### Exercise description
Give the data from the line that has "Task: Click the Villarreal yellow crest icon" through the line that has "point(1087,133)" as a numbered list, with both of those lines included and blank lines left out. Leave the pictures out of your answer.

### Records supplied
========

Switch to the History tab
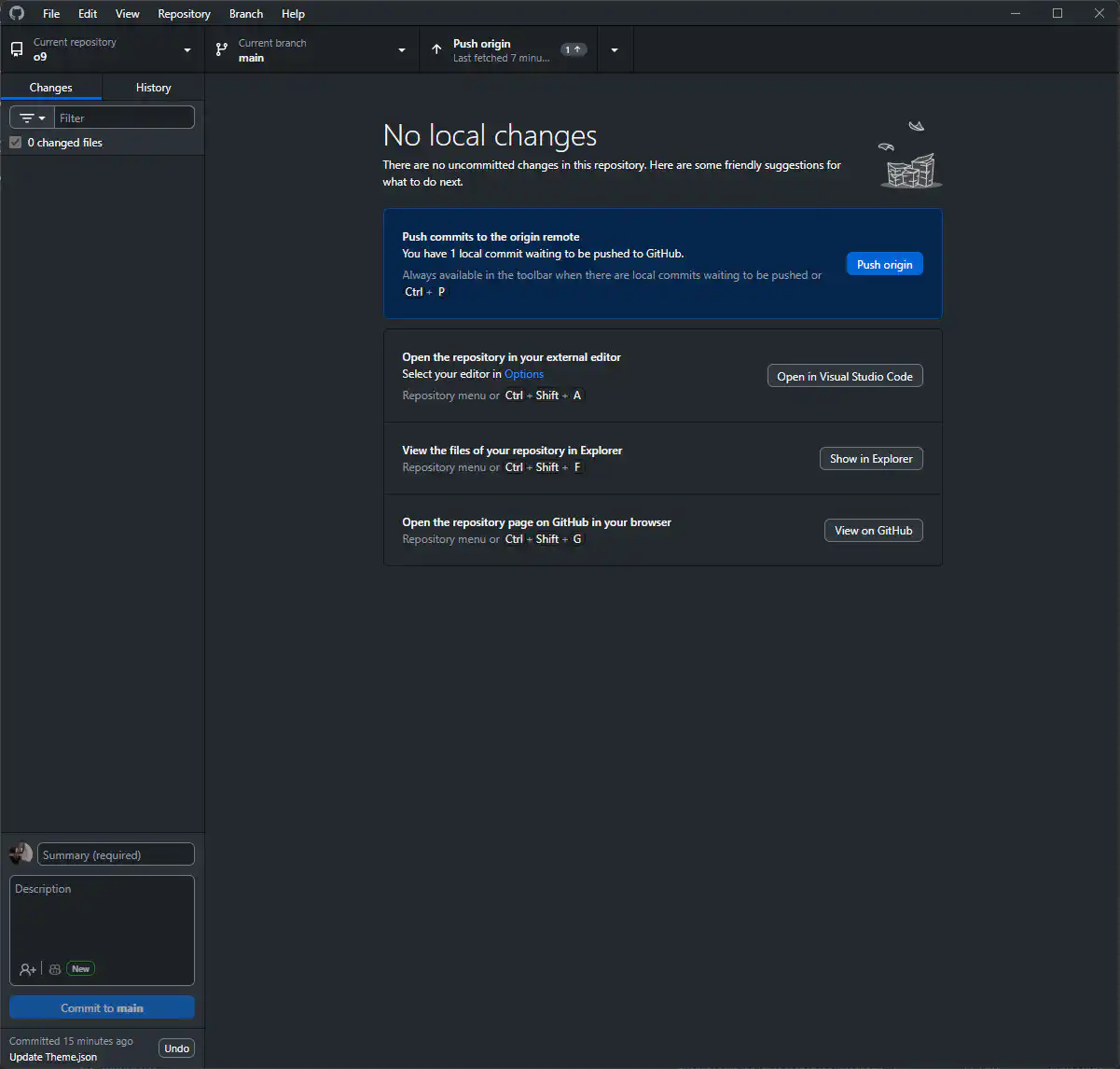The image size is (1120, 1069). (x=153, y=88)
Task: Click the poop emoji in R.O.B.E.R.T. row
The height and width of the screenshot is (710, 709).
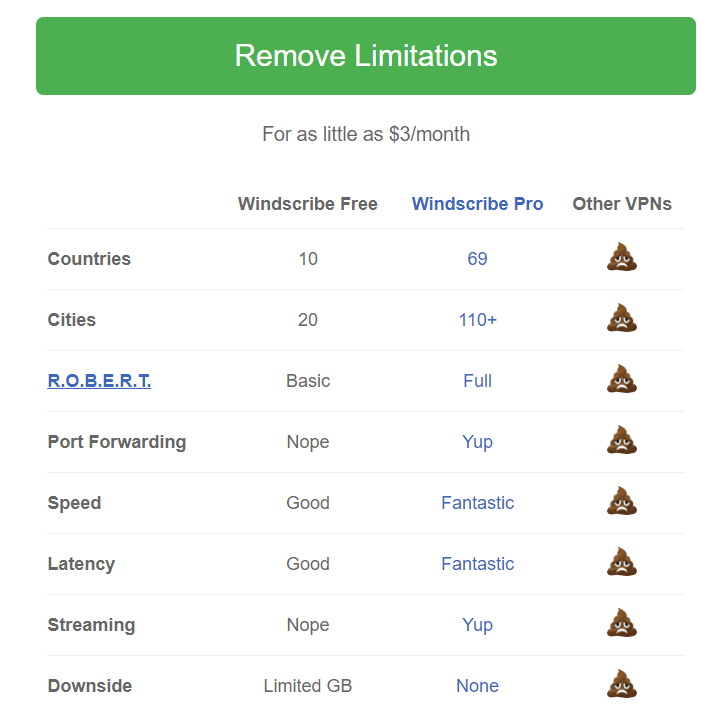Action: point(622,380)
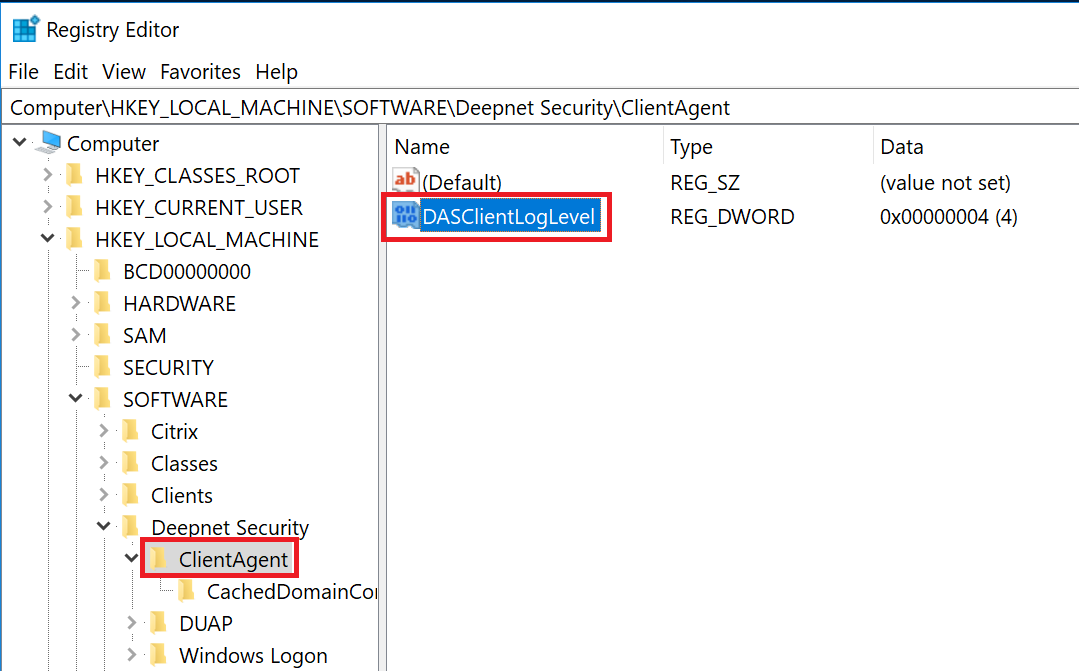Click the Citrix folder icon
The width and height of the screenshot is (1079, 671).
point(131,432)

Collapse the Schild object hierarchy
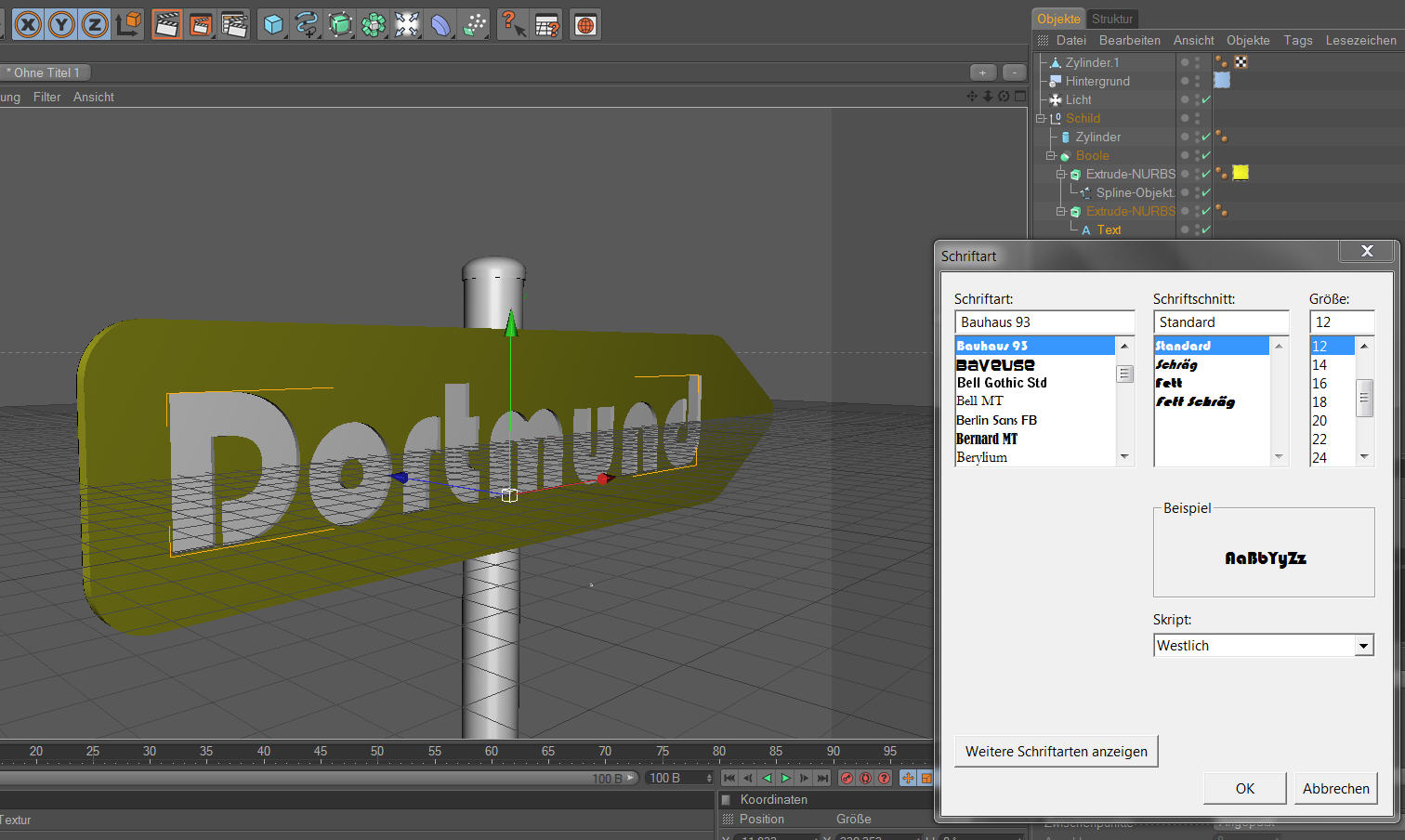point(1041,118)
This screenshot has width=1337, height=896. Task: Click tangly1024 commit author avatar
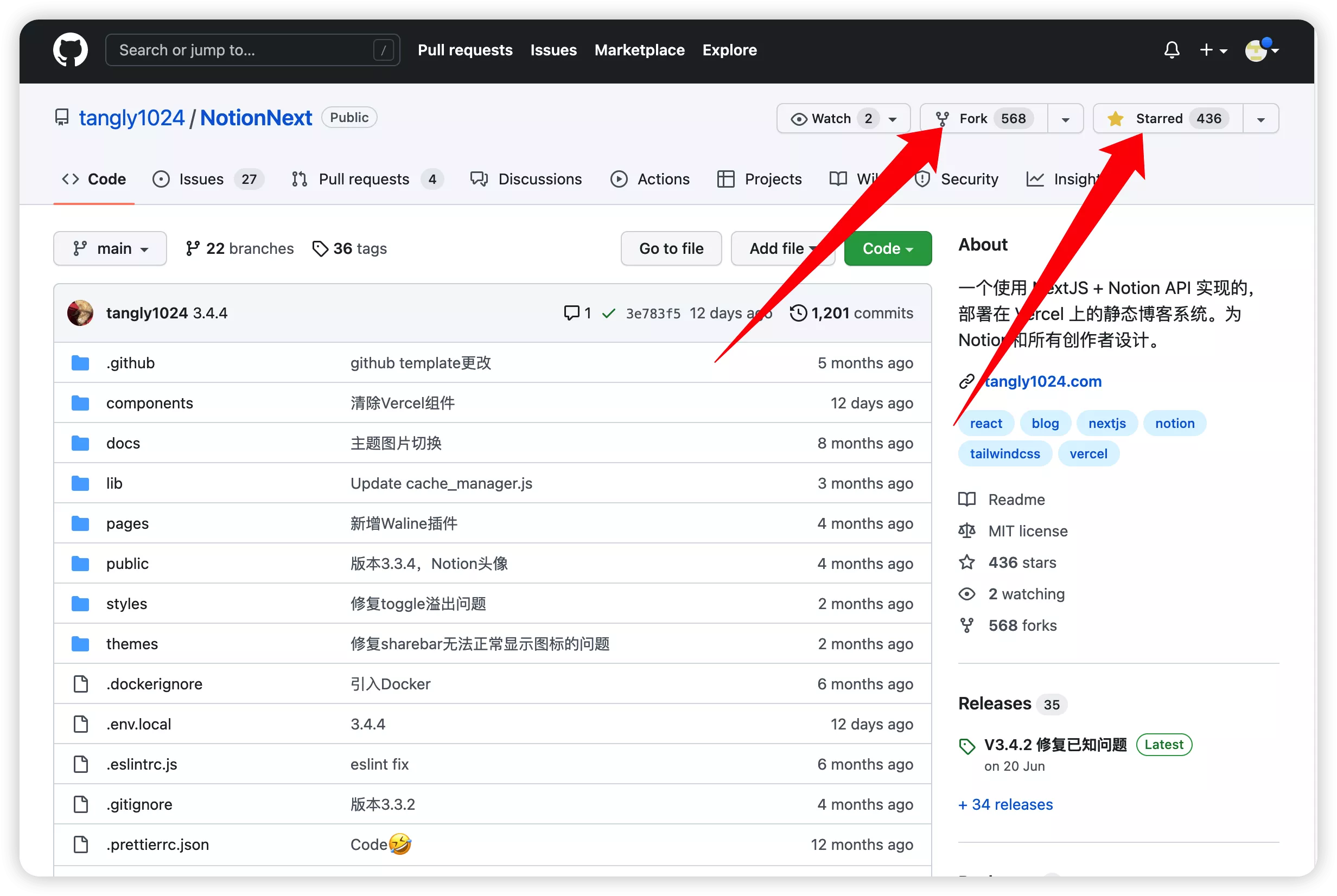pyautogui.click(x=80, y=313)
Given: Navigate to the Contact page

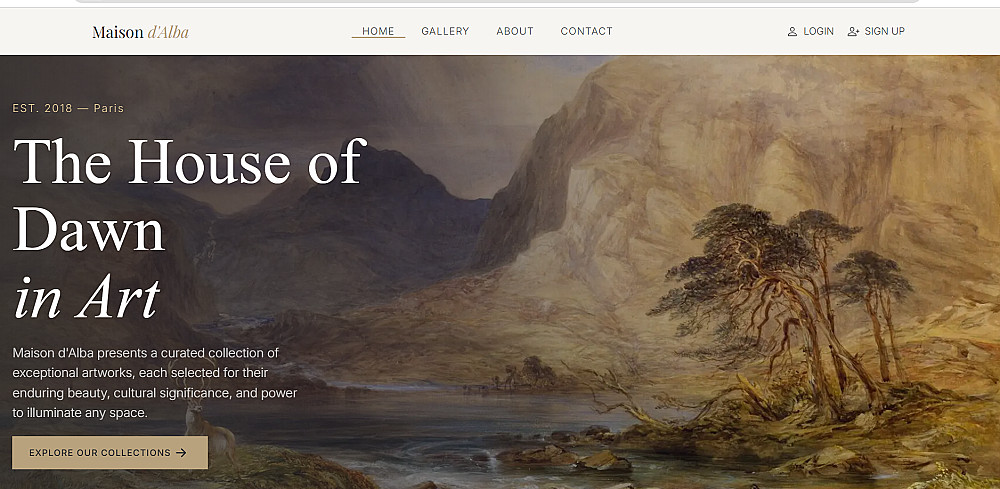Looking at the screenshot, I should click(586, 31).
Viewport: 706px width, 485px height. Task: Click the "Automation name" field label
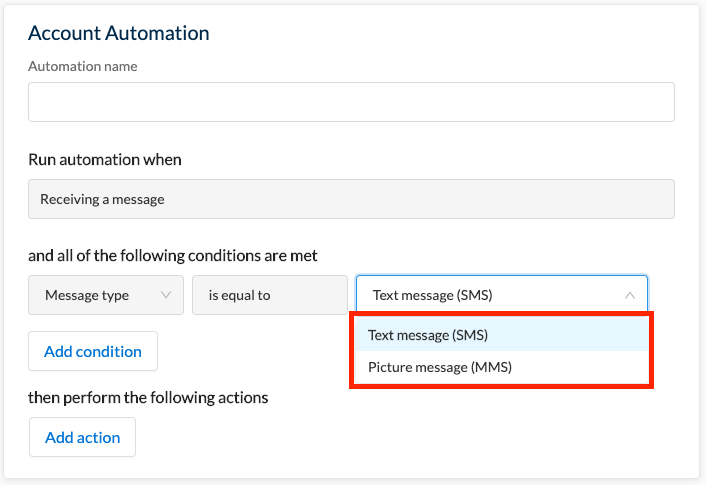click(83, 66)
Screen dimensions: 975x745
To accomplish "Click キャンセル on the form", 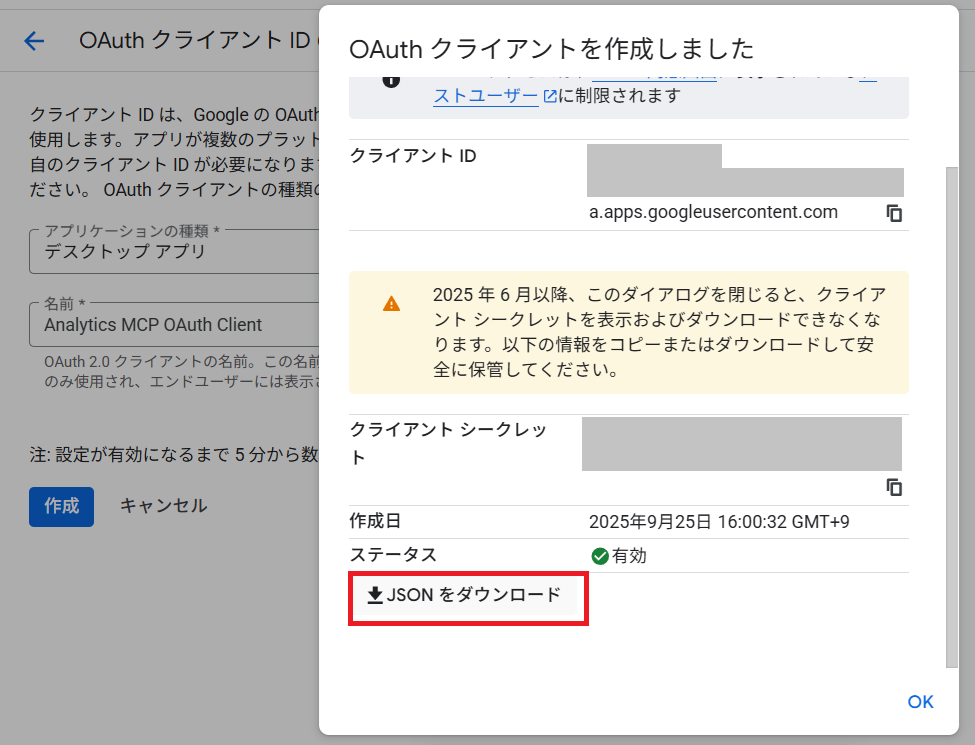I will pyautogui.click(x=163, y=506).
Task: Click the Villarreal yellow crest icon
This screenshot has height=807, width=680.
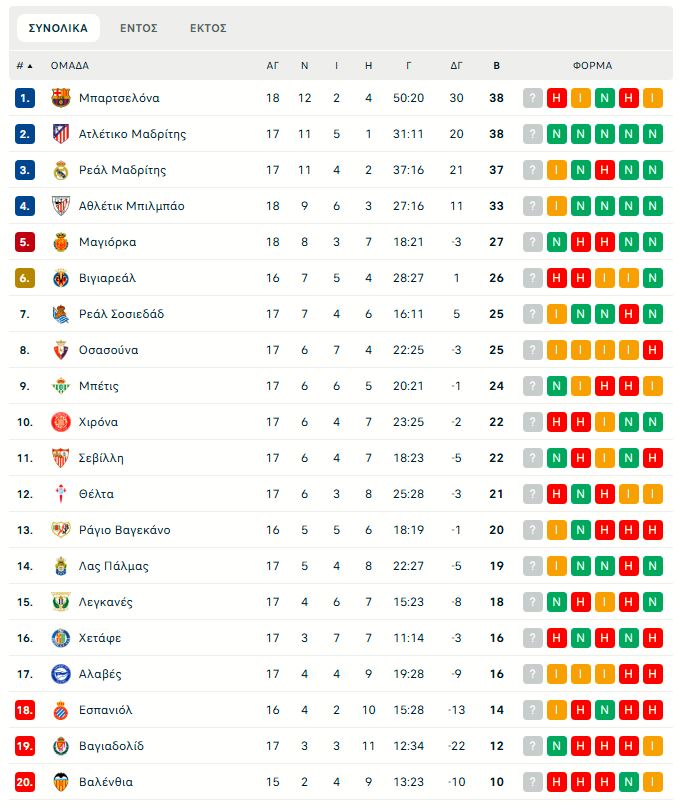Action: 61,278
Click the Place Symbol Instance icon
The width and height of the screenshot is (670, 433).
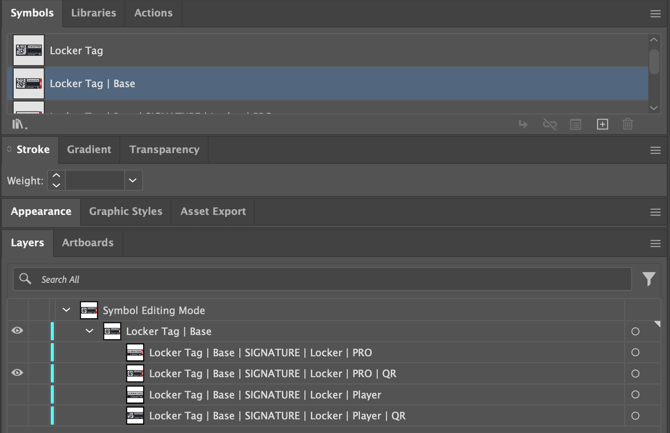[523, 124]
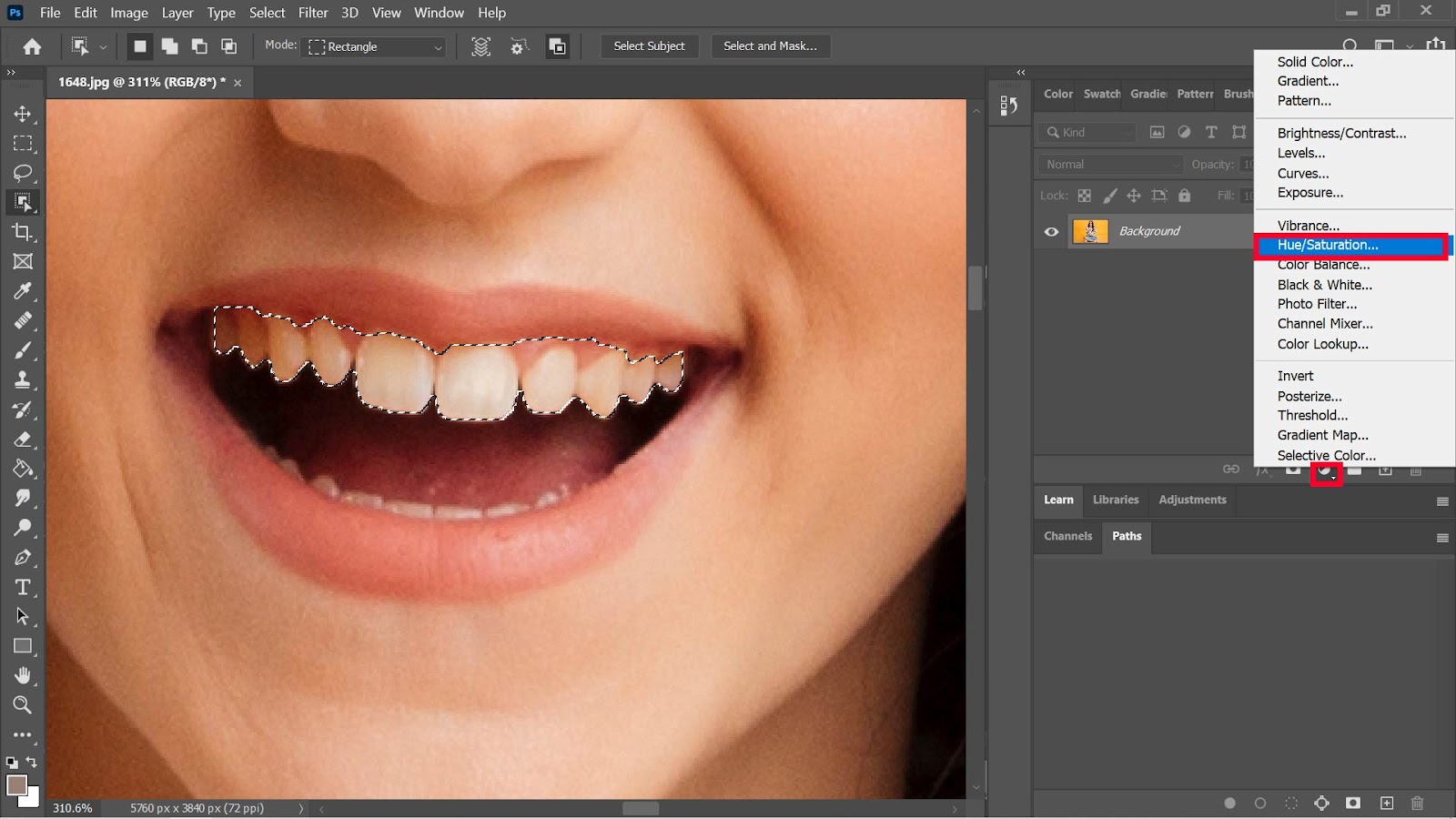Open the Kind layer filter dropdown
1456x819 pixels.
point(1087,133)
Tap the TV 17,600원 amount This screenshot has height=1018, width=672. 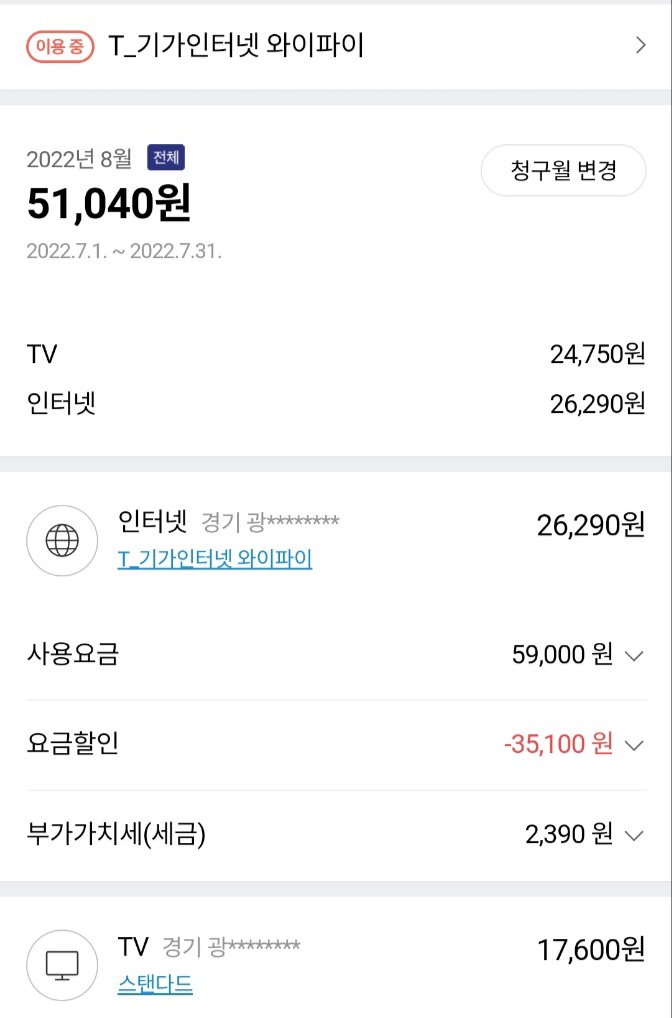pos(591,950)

========

### Answer for the task
1. Task: Click the Villarreal yellow crest icon
2. This screenshot has height=807, width=680.
3. Action: 61,278
4. Click the Place Symbol Instance icon
5. The width and height of the screenshot is (670, 433).
6. [523, 124]
7. Open the Kind layer filter dropdown
8. 1456x819 pixels.
9. point(1087,133)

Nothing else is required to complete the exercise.